American Sociologists Analyze the Costa Rican Character
Back in 1944 the Columbia University Press, New York, published the excellent book Costa Rican Life by two University of Minnesota sociology professors, John and Mavis Biesanz, who wrote it while on an extended leave to Costa Rica. They had come previously in 1941 on their honeymoon trip. I bought the book in Panama in 1946 while still in the US Army there, and when I met them personally in San José 30 years later, I told them how much I had enjoyed reading it. They in turn told me how they had investigated more than 100 other countries before choosing Costa Rica as their retirement home.
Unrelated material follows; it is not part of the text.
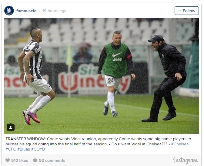Like the post with the heart icon
Viewport: 204px width, 166px height.
[8, 160]
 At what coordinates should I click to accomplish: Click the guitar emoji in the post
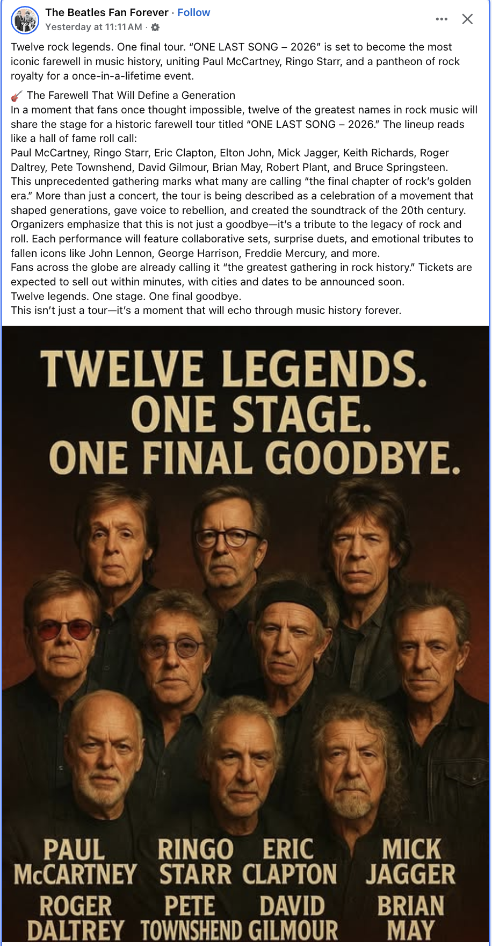(x=17, y=96)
In 1981, Mavis wrote for The Tico Times a series often excellent articles entitled 'Why Are the Costa Ricans So Different' which in my opinion is the best analysis of the Costa Rican nature and character ever made by a foreigner. She observed: "Ticos are peaceable and
non violent. In public life, they debate and bargain and arrive at compromises; moderation is the keynote. In personal relations, they want above all, to get along, to leave a good impression on others. They prefer to think small and go slow, and to avoid enterprises that involve risk and anxiety. They're also outspoken, patient, and good humoured. They prize tranquillity. A good personal appearance is important. They bathe daily and spend much of their money on new and fine clothes."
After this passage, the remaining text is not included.